_TASK STATEMENT_:
Return only the stretch of the material below that begins with the line containing "T: 415-508-8801 (325, 2512)" and ends with the line containing "Silicon Valley (379, 2455)", exactly; both of those lines belong to it.

_DATA FOR THIS EXERCISE_:
----
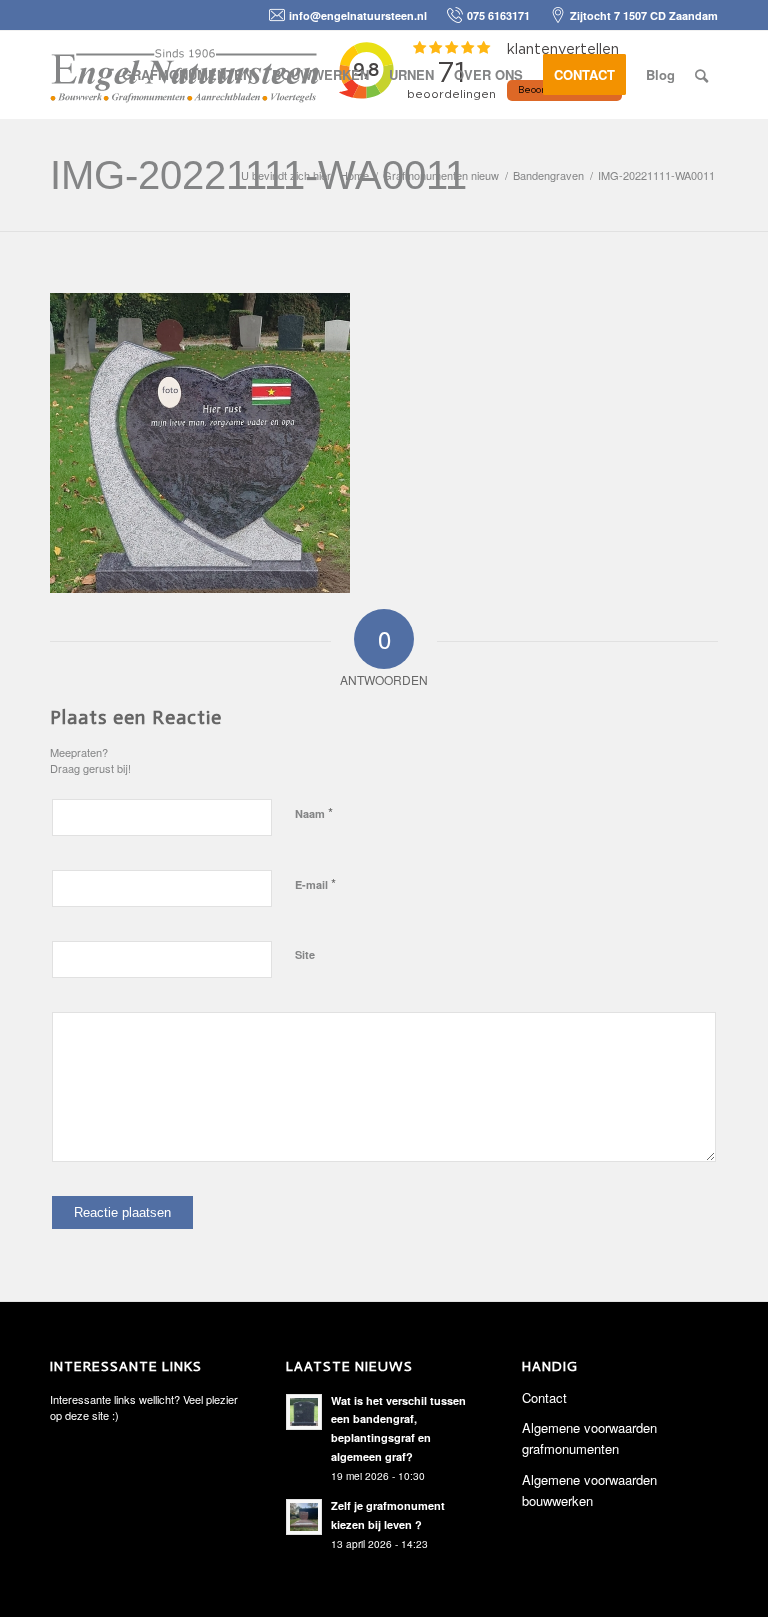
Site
----
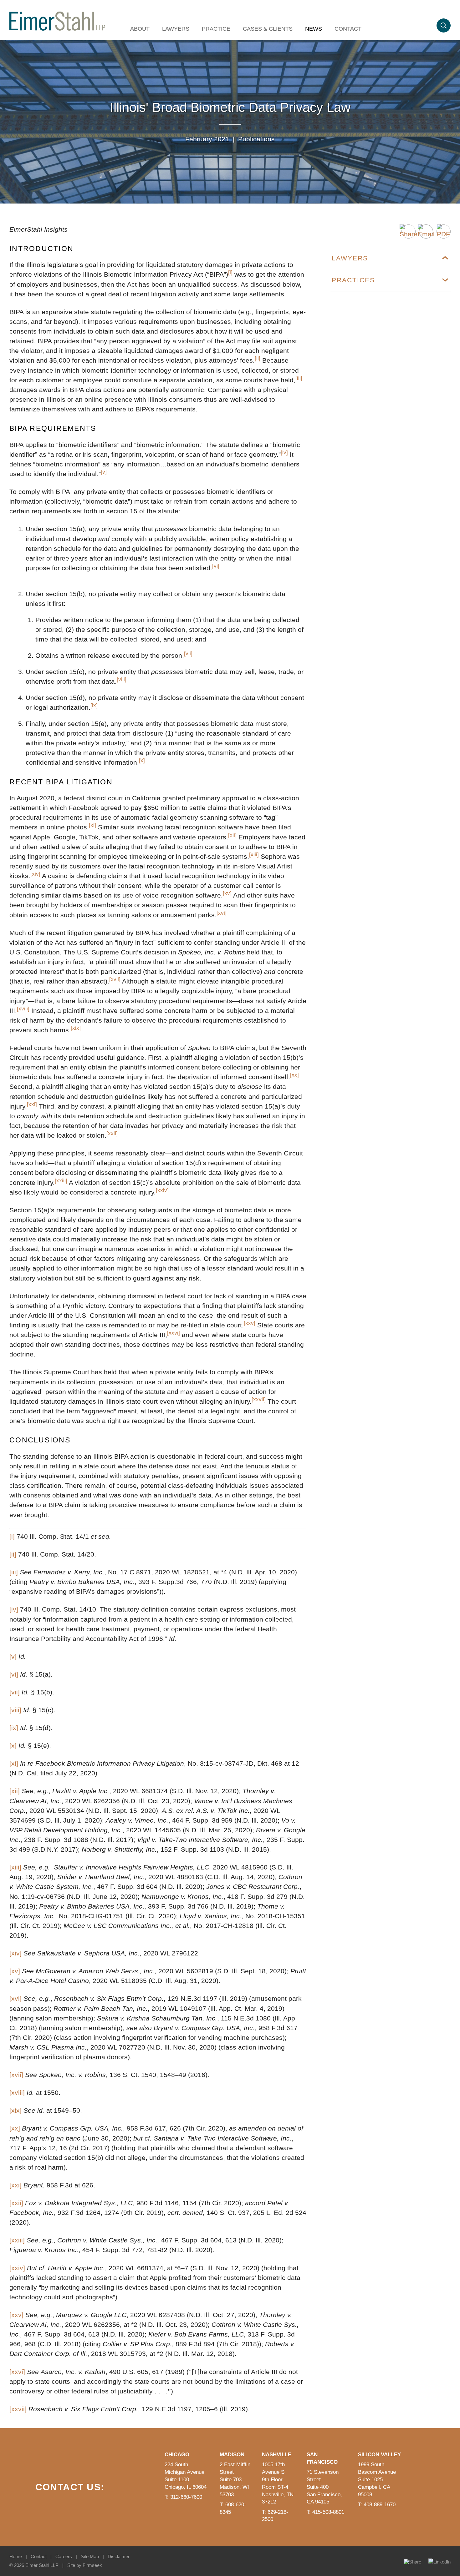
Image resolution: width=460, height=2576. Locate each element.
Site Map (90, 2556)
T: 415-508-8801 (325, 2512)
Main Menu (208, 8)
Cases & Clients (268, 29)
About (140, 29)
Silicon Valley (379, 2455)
----
_ANSWER BOX_:
T: 415-508-8801 (325, 2512)
Main Menu (208, 8)
Cases & Clients (268, 29)
About (140, 29)
Silicon Valley (379, 2455)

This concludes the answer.